FugueSQL – SQL for Pandas, Spark and Dask
In this session we will be introduce FugueSQL, a language that allows heavy SQL users to work on Python-based DataFrames.
FugueSQL allows users to express computation workflows with a SQL-like interface. This code is then parsed and executed on any of the Pandas, Spark, and Dask engines. To provide a rich grammar for handling data, FugueSQL has enhancements over ANSI SQL such as keywords specific to distributed computing (PERSIST, BROADCAST, PARTITION), as well as support for custom Python functions.

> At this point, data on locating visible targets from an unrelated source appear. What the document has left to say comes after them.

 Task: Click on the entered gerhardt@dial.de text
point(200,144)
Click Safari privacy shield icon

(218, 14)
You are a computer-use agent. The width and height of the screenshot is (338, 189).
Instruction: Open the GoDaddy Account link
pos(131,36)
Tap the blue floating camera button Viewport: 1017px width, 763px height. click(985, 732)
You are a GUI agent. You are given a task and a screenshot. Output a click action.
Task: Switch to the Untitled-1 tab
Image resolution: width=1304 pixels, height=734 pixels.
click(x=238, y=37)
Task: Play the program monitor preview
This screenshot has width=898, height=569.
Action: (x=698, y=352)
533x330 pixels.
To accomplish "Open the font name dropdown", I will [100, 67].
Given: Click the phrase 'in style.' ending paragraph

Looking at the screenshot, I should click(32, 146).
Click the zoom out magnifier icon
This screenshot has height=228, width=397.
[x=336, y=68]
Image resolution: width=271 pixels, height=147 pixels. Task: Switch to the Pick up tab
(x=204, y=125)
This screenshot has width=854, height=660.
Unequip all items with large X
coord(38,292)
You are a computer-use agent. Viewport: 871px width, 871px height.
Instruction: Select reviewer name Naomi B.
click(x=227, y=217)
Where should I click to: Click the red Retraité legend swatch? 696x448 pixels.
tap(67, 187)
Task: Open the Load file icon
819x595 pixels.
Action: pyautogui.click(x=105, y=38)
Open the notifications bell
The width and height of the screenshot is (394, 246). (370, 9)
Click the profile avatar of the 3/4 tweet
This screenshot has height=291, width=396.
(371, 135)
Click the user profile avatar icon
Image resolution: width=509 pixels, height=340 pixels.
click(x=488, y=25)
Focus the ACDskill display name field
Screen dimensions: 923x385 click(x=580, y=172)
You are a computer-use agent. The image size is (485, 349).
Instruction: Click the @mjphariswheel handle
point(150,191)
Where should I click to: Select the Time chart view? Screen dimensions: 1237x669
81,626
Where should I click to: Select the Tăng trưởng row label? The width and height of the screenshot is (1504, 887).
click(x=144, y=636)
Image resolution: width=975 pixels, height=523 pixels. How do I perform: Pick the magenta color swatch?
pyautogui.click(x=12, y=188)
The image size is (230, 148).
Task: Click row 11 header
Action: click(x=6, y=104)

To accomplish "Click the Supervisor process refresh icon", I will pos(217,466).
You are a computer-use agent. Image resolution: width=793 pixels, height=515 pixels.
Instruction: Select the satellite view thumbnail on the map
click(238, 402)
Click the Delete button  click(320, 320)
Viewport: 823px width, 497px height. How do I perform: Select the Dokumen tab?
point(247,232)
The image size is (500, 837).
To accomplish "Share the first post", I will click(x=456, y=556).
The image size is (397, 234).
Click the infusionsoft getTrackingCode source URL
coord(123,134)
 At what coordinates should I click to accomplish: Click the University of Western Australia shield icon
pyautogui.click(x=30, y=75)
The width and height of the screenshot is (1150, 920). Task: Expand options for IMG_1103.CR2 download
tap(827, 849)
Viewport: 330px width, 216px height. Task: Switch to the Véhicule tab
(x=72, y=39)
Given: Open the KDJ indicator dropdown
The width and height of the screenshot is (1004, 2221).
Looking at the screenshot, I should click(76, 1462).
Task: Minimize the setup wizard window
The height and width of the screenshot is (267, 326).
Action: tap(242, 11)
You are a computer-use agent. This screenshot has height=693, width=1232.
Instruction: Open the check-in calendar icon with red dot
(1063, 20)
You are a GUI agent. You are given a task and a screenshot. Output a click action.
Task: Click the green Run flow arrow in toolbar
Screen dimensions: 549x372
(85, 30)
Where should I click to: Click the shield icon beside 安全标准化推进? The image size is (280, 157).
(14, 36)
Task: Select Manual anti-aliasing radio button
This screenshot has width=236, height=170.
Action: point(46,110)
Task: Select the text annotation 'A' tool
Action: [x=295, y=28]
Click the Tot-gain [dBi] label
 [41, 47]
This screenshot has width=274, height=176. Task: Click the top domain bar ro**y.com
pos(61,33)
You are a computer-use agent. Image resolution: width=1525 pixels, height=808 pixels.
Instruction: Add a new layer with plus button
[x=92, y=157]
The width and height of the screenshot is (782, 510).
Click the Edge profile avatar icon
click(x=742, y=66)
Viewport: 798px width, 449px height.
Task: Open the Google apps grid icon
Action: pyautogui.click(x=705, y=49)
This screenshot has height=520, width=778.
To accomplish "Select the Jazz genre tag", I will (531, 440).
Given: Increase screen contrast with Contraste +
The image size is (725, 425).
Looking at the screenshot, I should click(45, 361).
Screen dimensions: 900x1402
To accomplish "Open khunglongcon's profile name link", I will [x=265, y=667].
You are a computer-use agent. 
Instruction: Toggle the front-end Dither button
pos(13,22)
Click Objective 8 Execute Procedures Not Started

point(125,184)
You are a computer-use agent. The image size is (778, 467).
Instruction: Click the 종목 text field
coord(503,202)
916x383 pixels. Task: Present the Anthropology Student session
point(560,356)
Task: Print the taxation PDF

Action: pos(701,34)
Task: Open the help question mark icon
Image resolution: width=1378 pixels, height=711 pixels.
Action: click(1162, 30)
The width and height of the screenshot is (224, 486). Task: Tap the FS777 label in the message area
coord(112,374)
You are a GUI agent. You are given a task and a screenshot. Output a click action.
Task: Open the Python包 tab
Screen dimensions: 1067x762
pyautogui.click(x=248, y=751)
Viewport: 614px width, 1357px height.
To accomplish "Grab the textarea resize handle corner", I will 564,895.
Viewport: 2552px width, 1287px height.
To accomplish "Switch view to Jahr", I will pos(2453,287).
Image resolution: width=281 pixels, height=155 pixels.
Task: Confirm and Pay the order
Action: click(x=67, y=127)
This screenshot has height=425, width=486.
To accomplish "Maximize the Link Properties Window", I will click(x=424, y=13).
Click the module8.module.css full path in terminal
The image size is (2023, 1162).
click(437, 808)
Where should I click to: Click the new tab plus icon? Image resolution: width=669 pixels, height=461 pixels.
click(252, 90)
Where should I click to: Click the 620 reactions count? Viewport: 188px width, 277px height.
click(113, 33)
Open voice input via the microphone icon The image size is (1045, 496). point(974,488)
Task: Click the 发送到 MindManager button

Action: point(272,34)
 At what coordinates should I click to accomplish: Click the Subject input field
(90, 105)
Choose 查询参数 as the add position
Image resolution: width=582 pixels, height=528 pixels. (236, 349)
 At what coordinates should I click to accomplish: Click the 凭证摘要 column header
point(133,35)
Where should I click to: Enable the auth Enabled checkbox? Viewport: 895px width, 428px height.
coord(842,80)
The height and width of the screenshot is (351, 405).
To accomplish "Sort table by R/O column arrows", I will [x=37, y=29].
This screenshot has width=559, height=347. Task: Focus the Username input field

These allow users to leverage distributed computing, while using a language that they are already familiar with.
About the Speakers
Kevin Kho is an Open Source Community Engineer at Prefect, an open-source workflow orchestration management system. Previously, he was a data scientist at Paylocity, where he worked on adding machine learning features to their Human Capital Management (HCM) Suite. Outside of work, he is a contributor for Fugue, which is one of the SQL interfaces for Dask. He also organizes the Orlando Machine Learning and Data Science Meetup.
Rowan Molony has just started as an energy analysis software developer at Mainstream Renewable Power where he helps maintain their data platform. Before Mainstream, he was a data scientist at Codema – Dublin’s Energy Agency, where he introduced open code and open data to enable the team to create reproducible energy systems models.